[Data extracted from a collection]

——

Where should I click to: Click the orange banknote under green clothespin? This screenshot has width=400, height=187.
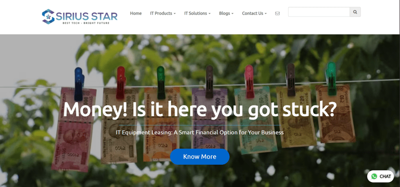(x=161, y=124)
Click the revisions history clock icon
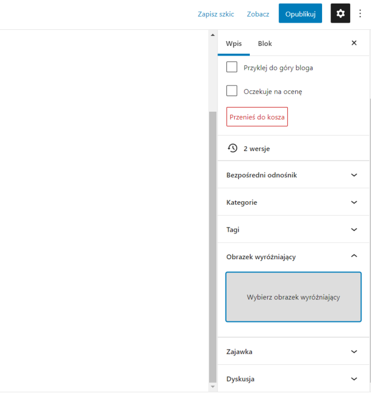The width and height of the screenshot is (371, 393). [x=232, y=148]
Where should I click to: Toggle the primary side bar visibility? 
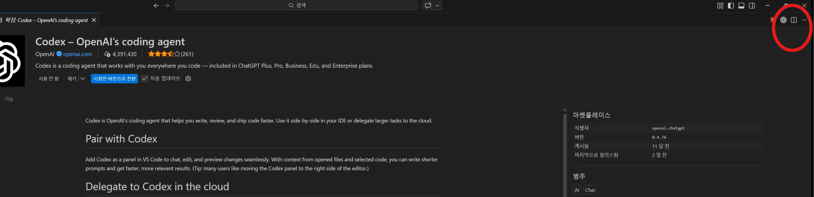coord(731,6)
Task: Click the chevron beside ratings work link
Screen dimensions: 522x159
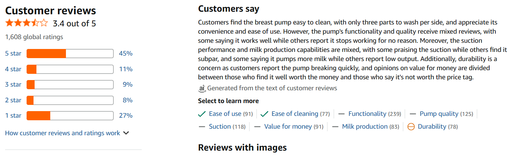Action: pos(126,133)
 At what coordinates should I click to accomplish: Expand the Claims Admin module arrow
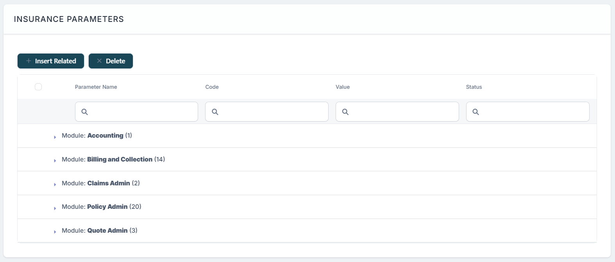pyautogui.click(x=55, y=184)

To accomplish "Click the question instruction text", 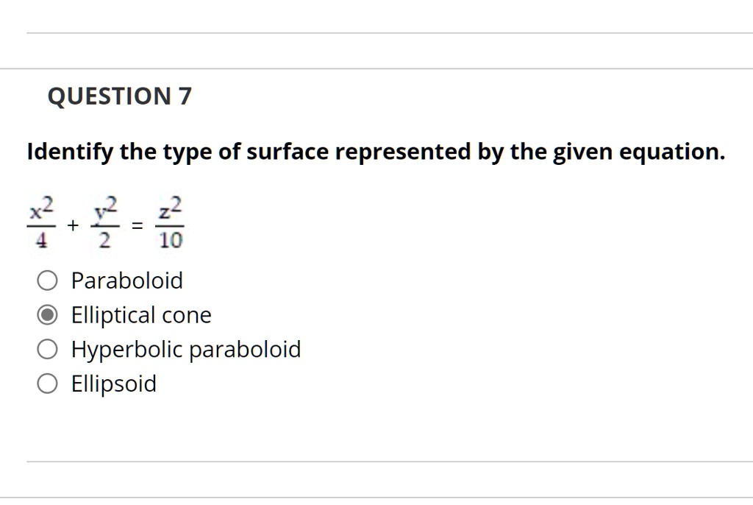I will (376, 151).
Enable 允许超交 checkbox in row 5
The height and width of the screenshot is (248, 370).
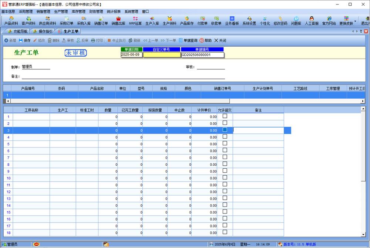coord(225,143)
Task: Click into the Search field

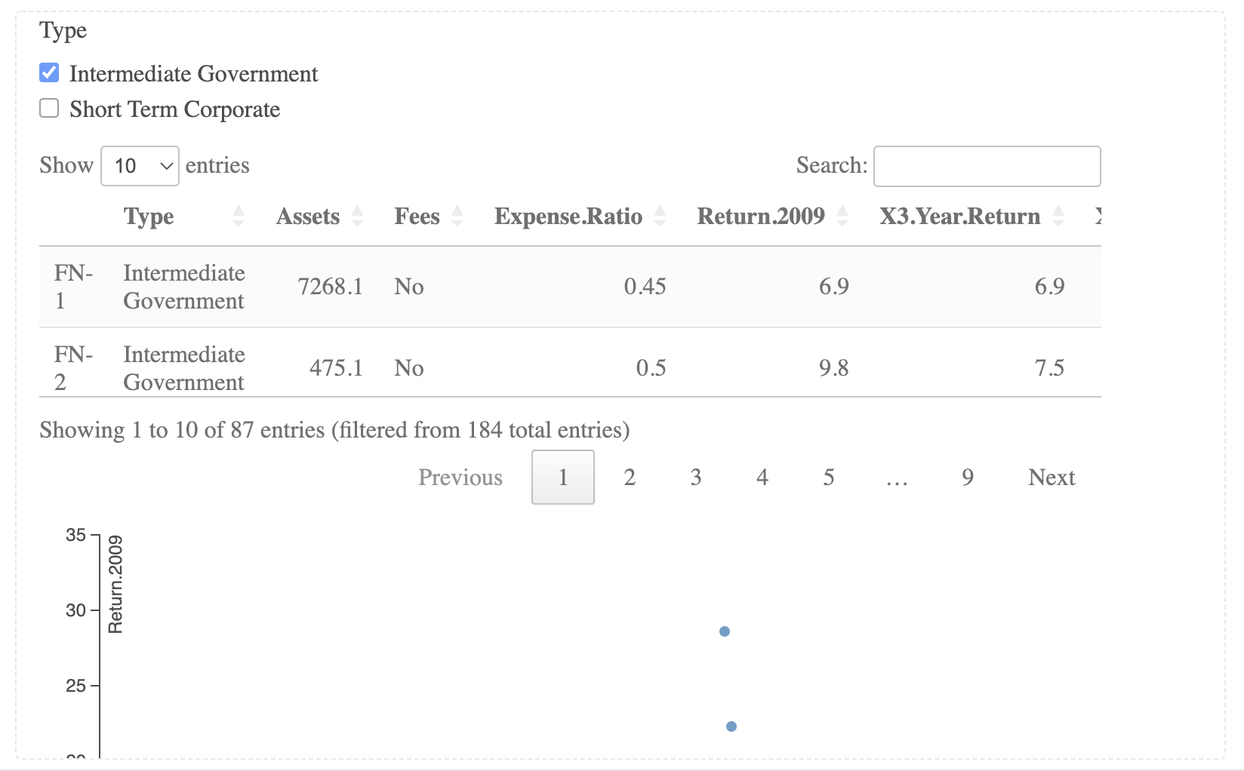Action: coord(987,166)
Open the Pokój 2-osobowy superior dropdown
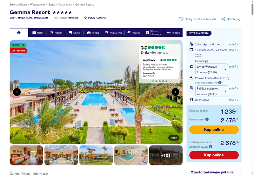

——

- What needs to be done
Every line from the one holding "Task: Click into the Search field" through the final line of the data above is to be reproduced exactly, both ends included, with the pictures left out.

- Final answer
Task: Click into the Search field

Action: coord(987,166)
Open the Pokój 2-osobowy superior dropdown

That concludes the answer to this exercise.